### BRANO ESTRATTO
------------------------------------------------
Da Wikipedia: “Giobbe, servo di Dio, viveva ricco e felice. Dio permise a Satana di tentarlo per vedere se fosse rimasto fedele anche nella cattiva sorte. Colpito prima nei beni e poi nei figli, Giobbe accetta che Dio si riprenda quel che gli aveva dato. Ammalatosi di una malattia ripugnante e dolorosa, Giobbe rimane sottomesso e respinge la moglie che gli consiglia di maledire Dio. Allora tre suoi amici, Elifaz, Bildad e Zofar vengono a compiangerlo. Giobbe e gli amici confrontano le loro concezioni riguardo alla giustizia divina. Elifaz parla con la moderazione che l’età gli ispira; Zofar segue gli impulsi della sua giovane età, mentre Bildad è un sentenzioso che si tiene su una linea media. Tutti e tre, però, difendono la tesi tradizionale secondo la quale se Giobbe soffre significa che ha peccato. Ma alle loro considerazioni teoriche Giobbe contrappone la propria esperienza dolorosa e le ingiustizie di cui il mondo è pieno. Il libro si conclude con un epilogo in prosa: Jahve rimprovera i tre interlocutori di Giobbe e rende a quest’ultimo, moltiplicandoglieli enormemente, i beni che prima dell’accaduto possedeva. Gli dona nuovi figli e figlie, queste in particolare di bellissimo aspetto“.
[Di seguito la trama del film, con alcuni SPOILER]
A Serious Man, l’ultimo film dei fratelli Coen, riprende questa vicenda biblica per trasportarla negli Stati Uniti degli Anni 60 (dopo una breve tappa iniziale nella Polonia dell’Ottocento).
Larry Gopnik (che somiglia soltanto al Leonard di The Big Bang Theory, ma non è lui!), a differenza di Giobbe, non viveva ricco e felice. Al contrario, corrispondeva esattamente allo stereotipo dell’Uomo Medio, simboleggiato dalla villetta con giardino in un quartiere di villette col giardino tutte uguali, a perdita d’occhio, nella più classica delle periferie residenziali americane.
Ma non c’è bisogno di condurre un’esistenza perfetta perché un’improvvisa serie di sciagure possa sconvolgerla. Così di punto in bianco, senza un motivo (“Io non ho fatto niente!”) vanno in fumo tutte le certezze del povero Larry: la moglie gli chiede il divorzio per risposarsi con l’inquietante Sy Ableman, il collegio docenti sembra negargli il passaggio di ruolo, il fratello sociopatico viene arrestato per il gioco d’azzardo.
È un incubo, come quelli che sempre più frequentemente popolano le notti del protagonista: uno di quegli incubi in cui sei rinchiuso in un labirinto e ogni volta che apri una porta trovi solo un altro muro. Larry si rivolge a chiunque possa aiutarlo: consulta tre rabbini uno più inconcludente dell’altro, che gli parlano di parcheggi (il rabbino giovane, il mitico Howard Wolowitz, lui sì di The Big Bang Theory!), dei “denti del non-ebreo”, o si rifiutano del tutto di riceverlo; non ottiene alcun aiuto, ma solo parcelle esose e ulteriori beffe del destino, neppure dagli avvocati. Non gli resta che sbattere la testa al muro e ripetersi “Io non ho fatto niente!”
La bravura dei Coen sta nella loro straordinaria capacità di far vivere quest’incubo agli spettatori con impressionante familiarità: ne risulta un film volutamente cupo e inquietante, in cui è facile immedesimarsi e farsi coinvolgere, al di là della vena di umorismo e di parodia dei costumi ebraici che pervade tutto il racconto.
Il finale, con un’accelerazione vertiginosa e improvvisa, non si può svelare. Ma che cosa sarebbe successo se Giobbe avesse ceduto alla tentazione di rinnegare Dio, di fronte a tante sventure?
------------------------------------------------
### COMPITI DA SVOLGERE
[1] Riassumi il brano in due frasi.
[2] Per favore, riscrivi la parte del brano che inizia con le parole contenenti "[Di seguito la" e termina con "nella Polonia dell’Ottocento).", chiamando "storia biblica" ciò che lì è chiamato "vicenda biblica".
Per svolgere i compiti non occorre consultare le voci.

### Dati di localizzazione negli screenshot
------------------------------------------------
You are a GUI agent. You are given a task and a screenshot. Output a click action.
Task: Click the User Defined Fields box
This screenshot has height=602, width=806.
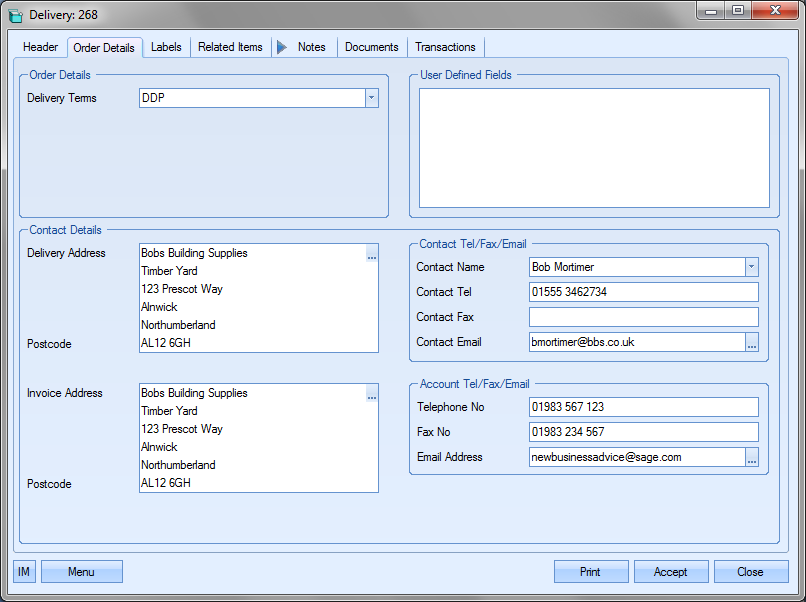[x=594, y=148]
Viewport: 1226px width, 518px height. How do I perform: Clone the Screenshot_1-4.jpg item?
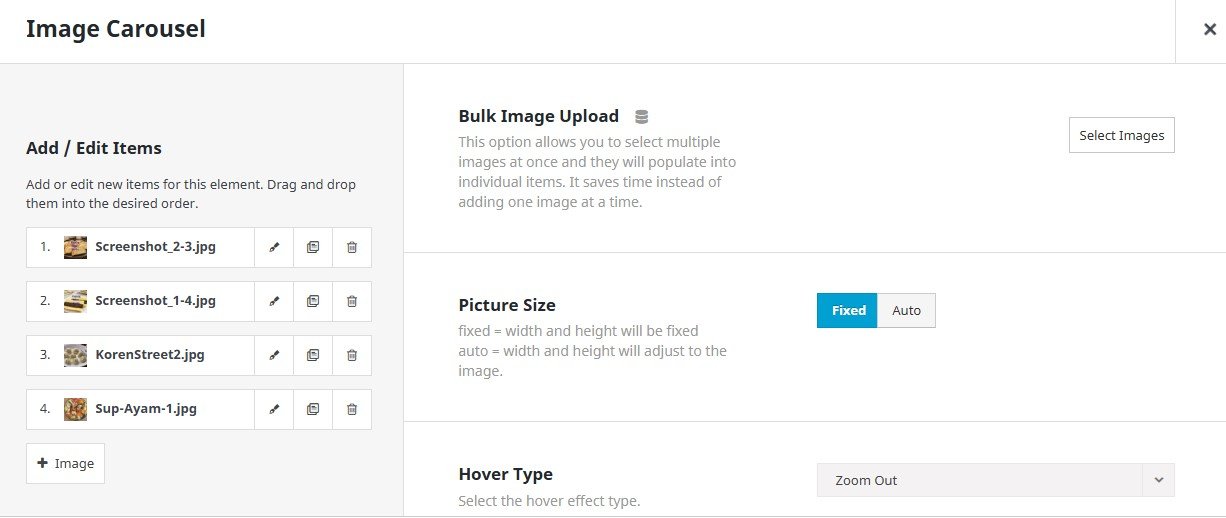click(x=313, y=301)
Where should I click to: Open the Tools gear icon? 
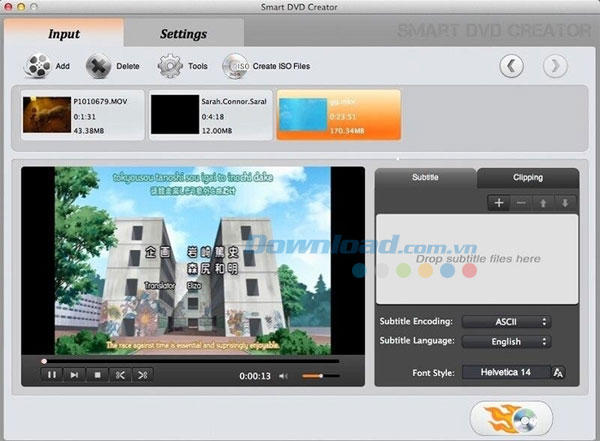tap(169, 66)
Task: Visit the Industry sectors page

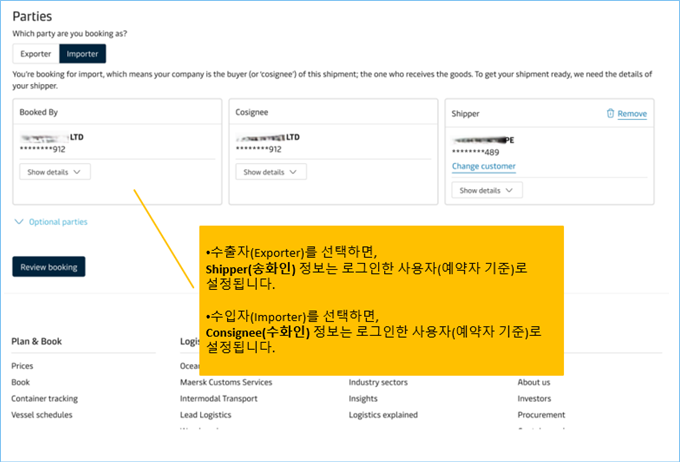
------------------------------------------------
### RISULTATI PER COMPITO
[1] Il brano ripercorre la vicenda biblica di Giobbe, che resta sottomesso a Dio nonostante le sventure e alla fine riceve di nuovo i suoi beni moltiplicati. Racconta poi che A Serious Man dei fratelli Coen trasporta questa storia negli Stati Uniti degli Anni 60: il protagonista Larry Gopnik, un uomo medio, perde senza motivo ogni certezza e non ottiene aiuto né dai rabbini né dagli avvocati, in un film cupo e inquietante ma pervaso da una vena di umorismo.

[2]
[Di seguito la trama del film, con alcuni SPOILER]
A Serious Man, l’ultimo film dei fratelli Coen, riprende questa storia biblica per trasportarla negli Stati Uniti degli Anni 60 (dopo una breve tappa iniziale nella Polonia dell’Ottocento).